Of course there are many alternatives available for the deadlift. Try rack deadlifts where you set the safety rails of a power rack just below the knees for a shorter range of motion. This will also take out the extreme range of motion needed from lifting from the ground. Using a trap or hex bar is another way to lessen the strain on the lower back.
Sumo deadlifts, using a wide stance and holding a dumbbell between your legs is another great alternative for saving your spine.
The overhead barbell press is a staple for all types of lifters. From bodybuilders to competitive weightlifters, the overhead press not only packs on the mass and increases strength, it also has real world application. But as with the flat bench press, many reap injury from years of hoisting heavy weight.
From shoulder twinges to lower back strain this lift can also be the bane of a lifter’s program.
It’s tough to replace such an effective mass builder, but many of us need the shift if we are to have any longevity in the gym. In the long-term, dumbbell work might become your new best friend regarding shoulder day. Seated and standing dumbbell presses are the obvious choice.
Need more comfort in your shoulders? Go with a more neutral grip (hands facing each other, while you press. This closes the shoulder joint protecting it from potential injury.
It’s now commonplace to see individuals perform barbell rows much like an upright row; standing almost straight up, jerking the weight up. Cleaning up your form should be the first order of business. Lighten the load, bend at the hips, and pull into your belly button. If this still tweaks your back or strains your neck, why keep doing it? There are plenty of ways to stimulate your back effectively.
If lightening the load and greater mobility don’t do the trick then some alternatives are in order. Other than dumbbell rows and cable rows many, more challenging options still exist. T-bar rows, one arm T-bar rows, dumbbell rows with your chest braced on a bench, and one arm cable rows are just a few to try.
Another important thing to do is learn how to pull with your back instead of your arms. To do this imagine there are ropes or cables attached to your elbows. Using your hands only as hooks, pull with your elbows and squeeze your shoulder blades together.
Of course this will require you to lower the amount of weight you lift, but rest assured, it’s guaranteed to stimulate more muscle growth in your back.

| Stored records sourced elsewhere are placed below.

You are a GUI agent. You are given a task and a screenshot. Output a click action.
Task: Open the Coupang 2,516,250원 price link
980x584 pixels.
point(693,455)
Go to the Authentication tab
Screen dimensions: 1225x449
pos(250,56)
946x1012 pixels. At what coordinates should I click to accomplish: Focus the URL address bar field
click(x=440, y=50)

Isn’t it funny that there are those who can deadlift near a half ton of weight, bench press over 500 pounds and squat a house, but can’t perform a single bodyweight pullup? It begs the question: what is strength really? Many have the deep desire to be able to do a pullup or two, but never make the attempt.
Hauling your own bodyweight straight up is a real feat of strength and one you should learn.

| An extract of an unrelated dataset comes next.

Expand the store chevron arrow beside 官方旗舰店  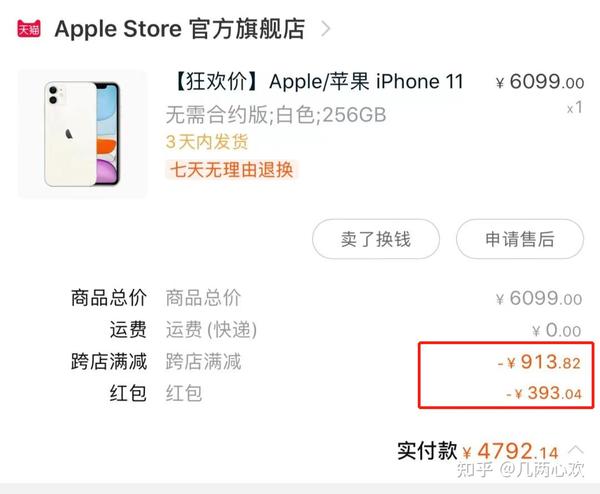pos(326,29)
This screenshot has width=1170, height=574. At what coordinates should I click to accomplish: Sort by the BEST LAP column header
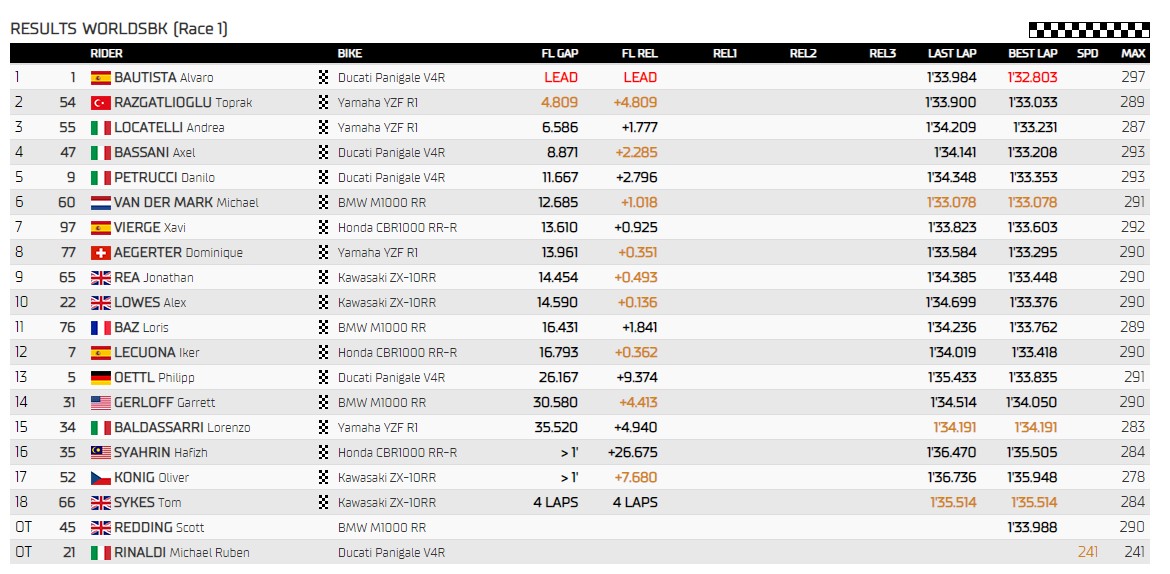[x=1032, y=53]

If you find yourself unable to lift your body toward the pullup bar some training wheels are in order. First, think of your pullup routine as a total number versus individual sets.
For example, choose a number for the day such as 20 or 30. You will perform as many sets as it takes to reach 20 or 30 reps. Next, use bands. Loop a band over the pullup bar and place your feet into the bottom end. Be sure to use slow and controlled movement as the bands can have a slingshot effect.
Over time graduate from a heavy band to a lighter one as you gain strength. Additionally you’ll start to see other back exercises increase as well.
There are just as effective alternatives to the “necessary” exercises. It just takes a little shift here and there to make them custom to your specific needs. Don’t think of these exercises as inferior or auxiliary. Find your groove, reduce pain and discomfort, and finally get moving on your muscle gains. It just might be a tweak away.